PPOL 6801 - Text as Data - Computational Linguistics

Week 1: Introduction, Logistics and R

Professor: Tiago Ventura

Welcome to Text-as-Data!

Outline

Motivation for Computational Linguistics
- Digital information age
- Principles of Computational Linguistics.
- What this course is not.
- Examples of models and applications for this course
Introductions
Class Logistics ( + 10 min for you to read through the syllabus)
Q&A
Introduction to R/RStudio

Motivation

For many years, social scientists have used text in their empirical analysis:

Close reading of documents.
Qualitative Analysis of interviews
Hand-Coded content analysis

In the past 20 years, we have been going through a technological revolution:

Consolidation of digital storage vs analogical
Internet: Production of textual information increased
The capacity to store, access and share this large volume of data also increased.
At the same time, the cost of accessing large computing power reduced… think about your laptops…
And even powerful computational models (that do not fit in your laptop) became easily accessible.

Examples of Textual Data

Official Documents: Congressional Speeches, Bills, Press Releases, Transcripts, from all over the world!!

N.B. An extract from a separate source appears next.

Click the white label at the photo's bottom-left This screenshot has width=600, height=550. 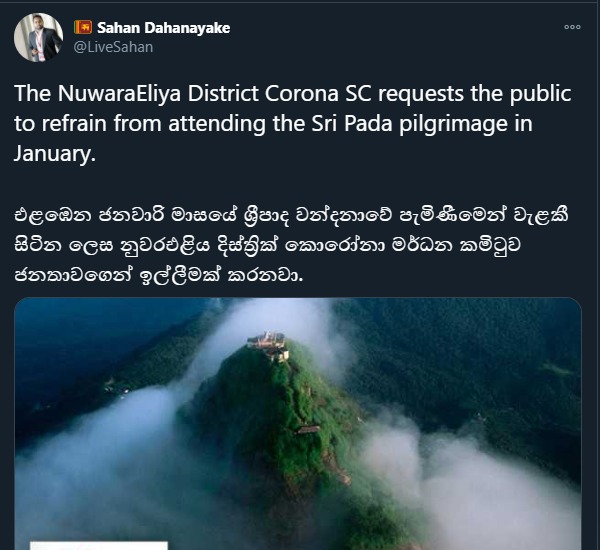99,546
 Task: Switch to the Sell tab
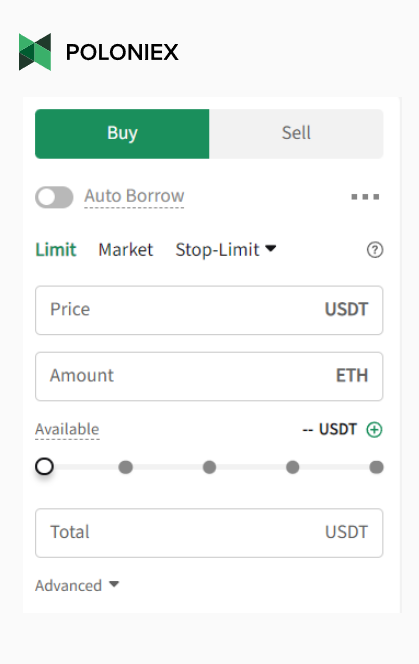[296, 134]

The internet: News, Comments, Blogs, etc…

Genarative AI

What is Text-as-Data?

TaD: focuses on using text as a form of data to make inferences about the world around us, such as human behavior
This class covers:
- Computational methods to process and analyze text at scale (Data Science/NLP Tools)
- Many applications showing how we can use text to answer social science problems and test social science theories. (Applied Social Science)
- Bridge the gap between cutting-edge NLP and meaningful, interpretable research

Do I need an entire course for this? Aren’t my stats/DS classed enough?

Challenges I: Text is an unstructure data source

Challenge II: Text is High Dimensional

From Gentzkow et al 2017:

sample of documents, each \(n_L\) words long, drawn from vocabulary of \(n_V\) words.
The unique representation of each document has dimension \(n_{V}^{n_L}\) .
- e.g., a sample of 30-word (\(n_L\)) Twitter messages using only the one thousand most common words in the English language
- Unique Representation: 1000^30 (1000 * 1000 * ….. * 1000)
- As a simplified matrix: \(M^{1000}_{30}\)
- And this matrix will be really sparse!
Most of what you learned in statistics so far does not equip you to deal with large and sparse data

Challenge III: Working in the Latent Space

When working with text, we aim to make an inferences about a latent variable

Latent variable: we cannot observe directly but try to identify with statistical and theoretical assumptions.
Examples: ideology, sentiment, political stance, propensity of someone to turnout
Quite different than asking direct questions via surveys or using macro economic variables…

In text, we only observe the words. Much harder to identify the latent concepts.

Overview of TAD Methods

Descriptive inference: how to convert text to matrices, vector space model, bag-of-words, dissimilarity measures, diversity, complexity, style.
Supervised techniques: dictionaries, classication, scaling, machine learning approaches.
Unsupervised techniques: clustering, topic models, embeddings.
Generative AI: Word embeddings and Large Language Models.
- Generative AI will actually be pretty much half of this course!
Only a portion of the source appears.